Saved entries:
★ ★ ★
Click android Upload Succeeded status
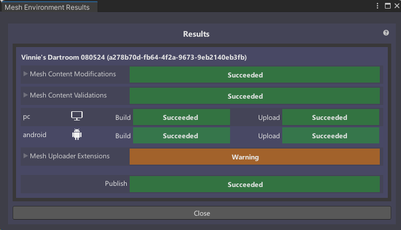This screenshot has height=230, width=401. (330, 135)
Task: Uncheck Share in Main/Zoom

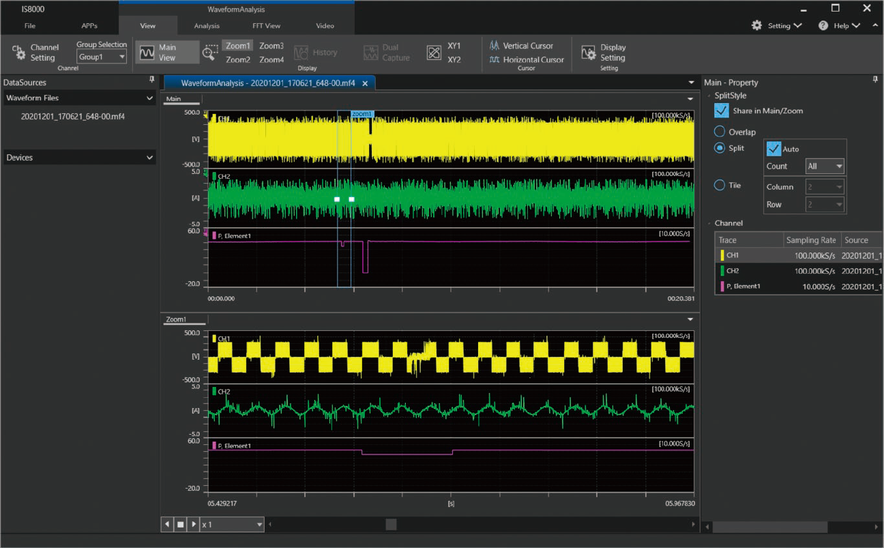Action: tap(721, 111)
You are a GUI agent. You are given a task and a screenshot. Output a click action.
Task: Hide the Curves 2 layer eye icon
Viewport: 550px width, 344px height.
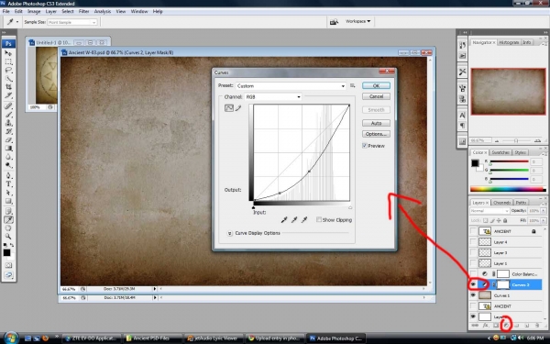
★ ★ ★
▸ **Task statement**
Repeat the preceding records exactly but drop the images.

▸ **Answer below**
Click android Upload Succeeded status
This screenshot has height=230, width=401. (330, 135)
Task: Uncheck Share in Main/Zoom

Action: tap(721, 111)
You are a GUI agent. You are given a task and a screenshot. Output a click action.
Task: Hide the Curves 2 layer eye icon
Viewport: 550px width, 344px height.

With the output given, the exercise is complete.